As for materialism, without it, workers have to revolt - but a consumer surplus allows the comfort not to do that - although a little discomfort and radicalization may be good in pushing back against the capitalists - who are expanding their reach because the rest of us are not pushing back. Poverty, here we come. One can argye that those who get aborton are in a type of poverty - sometimes the real kind - and because we have no solidarity with them (both economically and spiritually), they have no choice but to do what we find unthinkable. Poverty does that to you. It also has you use birth control - both for economic poverty and a spiritual poverty. If men were required to be the stay at home parent, some of that poverty would end.
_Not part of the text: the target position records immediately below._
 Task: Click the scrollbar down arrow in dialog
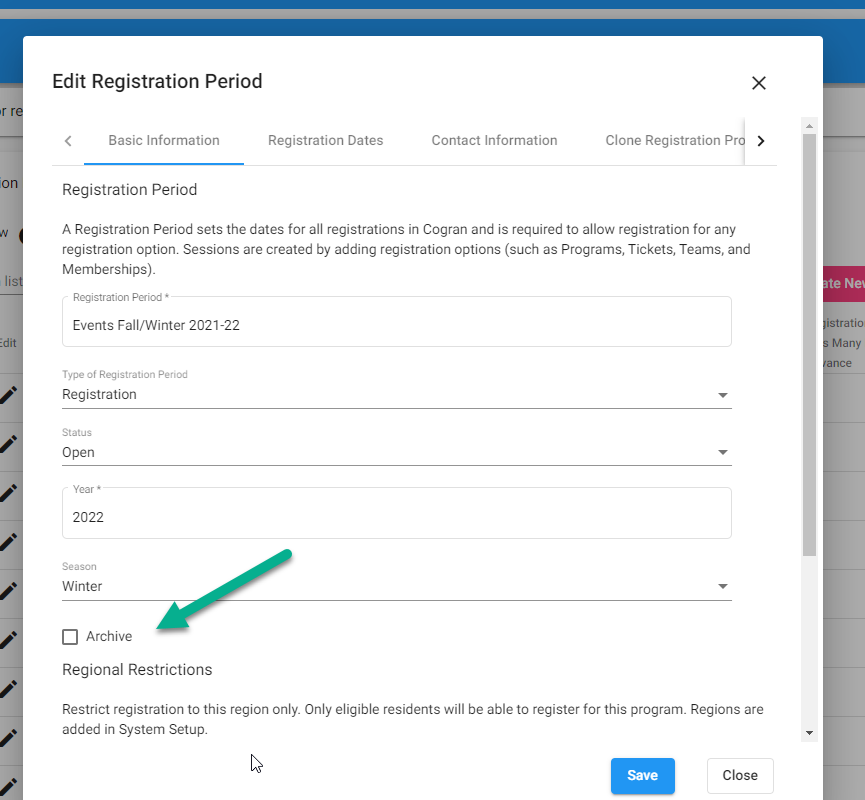click(809, 733)
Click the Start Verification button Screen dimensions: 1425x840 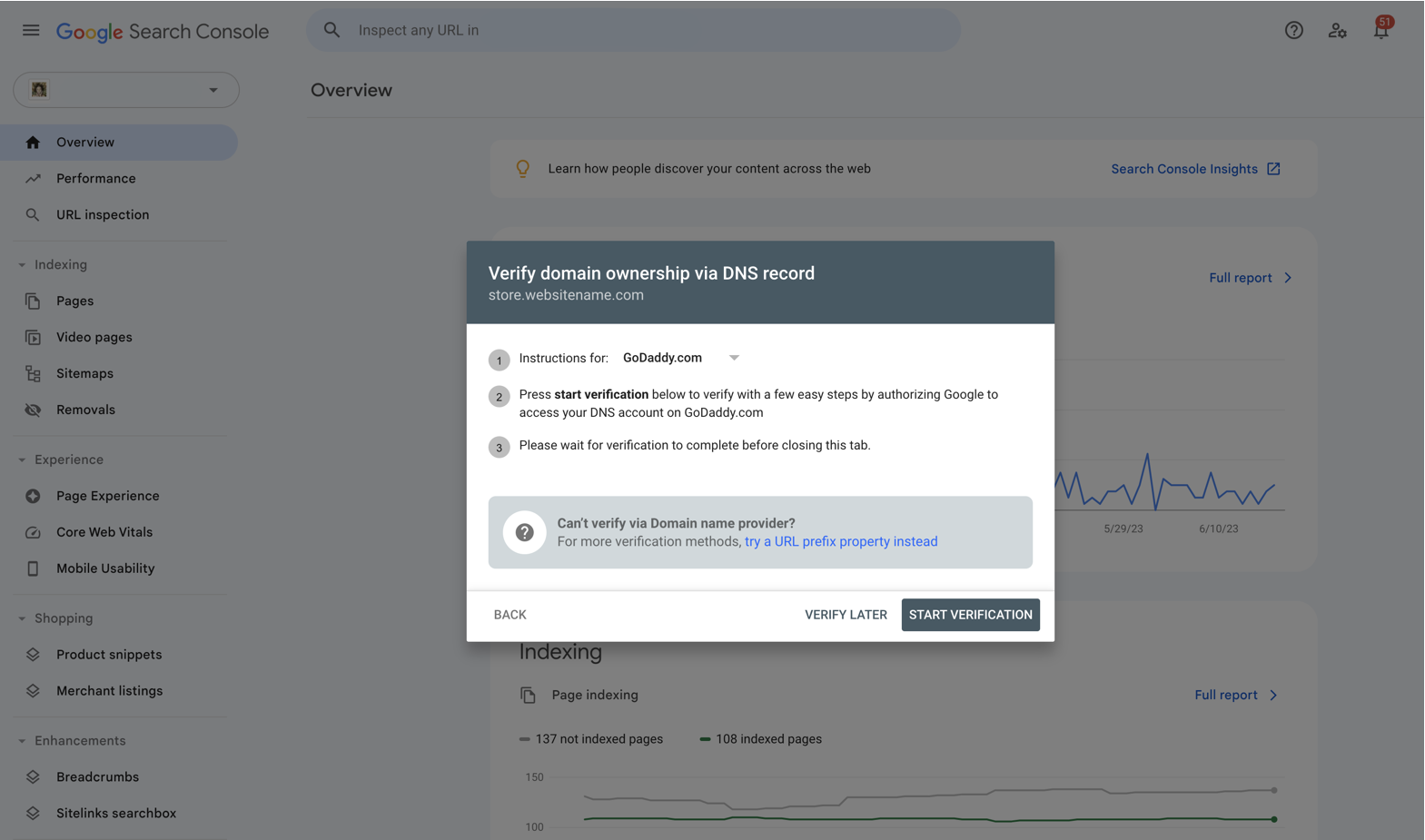click(x=970, y=615)
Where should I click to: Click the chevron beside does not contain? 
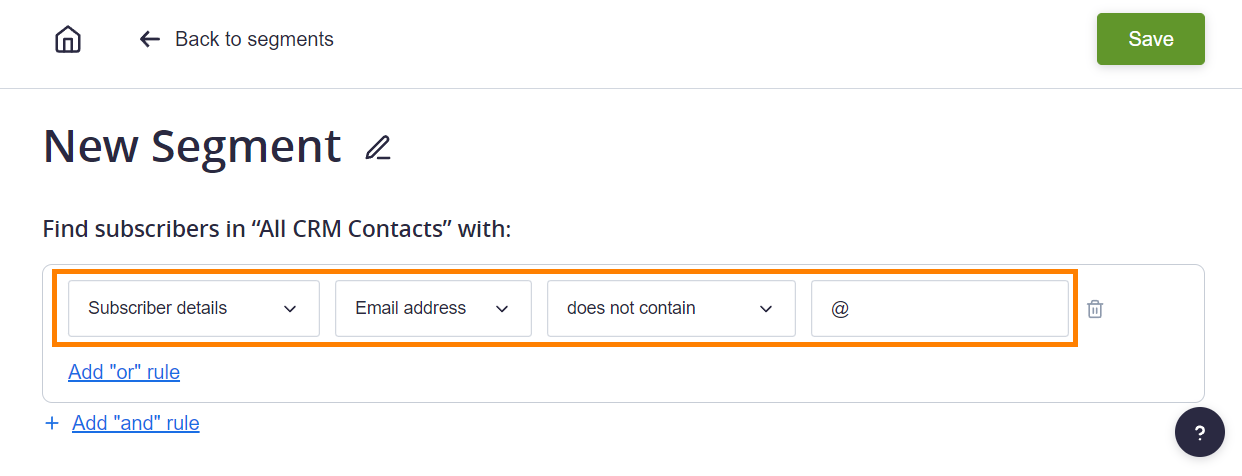tap(766, 309)
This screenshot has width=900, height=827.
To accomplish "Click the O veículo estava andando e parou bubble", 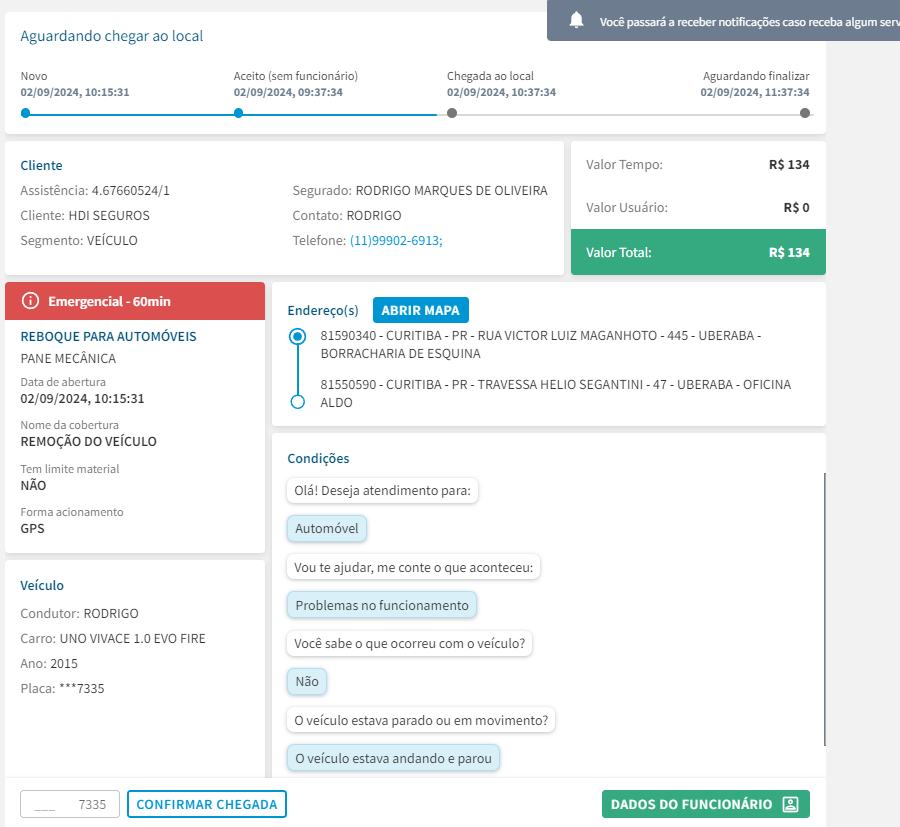I will pyautogui.click(x=394, y=758).
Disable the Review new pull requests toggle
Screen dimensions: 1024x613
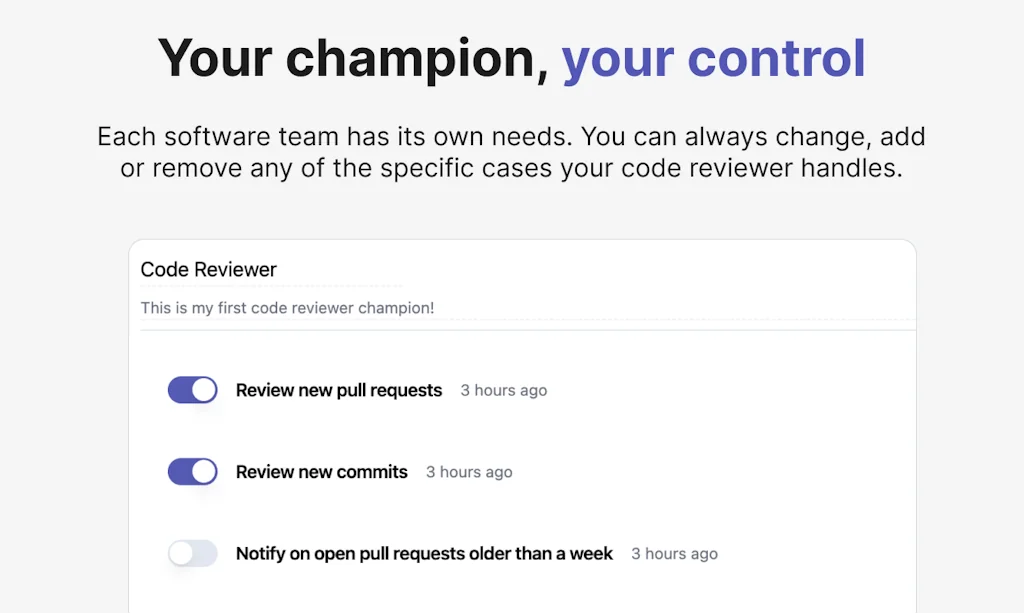[192, 390]
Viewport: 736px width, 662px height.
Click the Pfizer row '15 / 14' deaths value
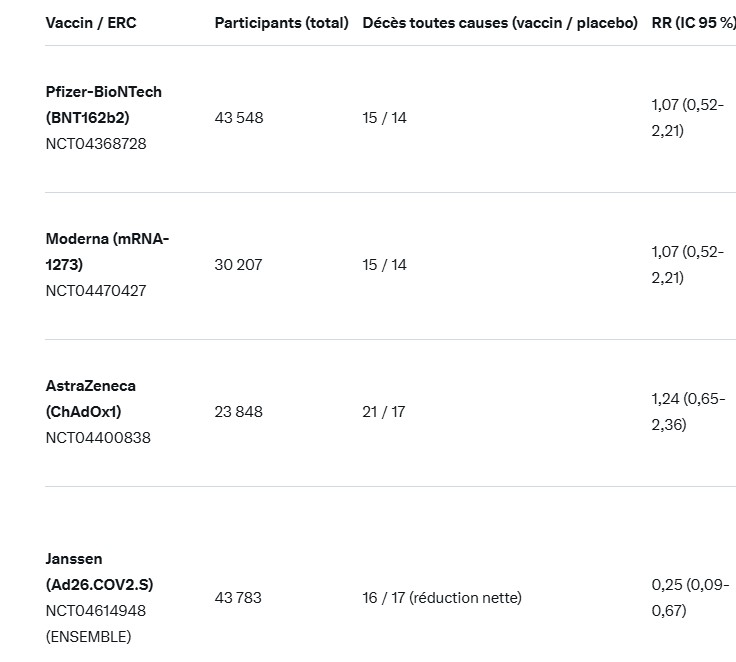(x=384, y=117)
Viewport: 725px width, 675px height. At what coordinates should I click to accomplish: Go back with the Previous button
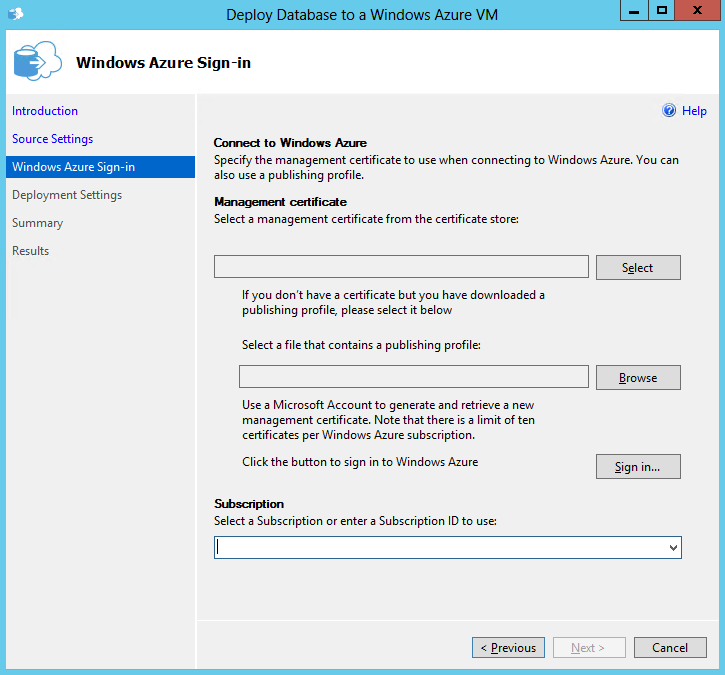(x=508, y=648)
Back to solidarity - a bit of solidarity would have prevented Paul VI from ignoring his advisory committee and going with what the Curia said.
American aid requiring pushing birth control is another kind of spiitual poverty that says nothing about solidarity. It does not stop poverty to simply have less poor people - indeed, a surplus of people often brings on both industry and consumerism. That is simply how things work - so ZPG efforts, if designed to retard growith are exactly the wrong thing. Still, a Corinthian theology is not an item for foregn policy.
Solidarity for the Pope meant taking it all in - saying nothing and weeping when faced with the stories of poverty and survivl from the recent typhoon. Silence sometimes speaks volumes. As MSW says, much nore so than the dogma of he Curia.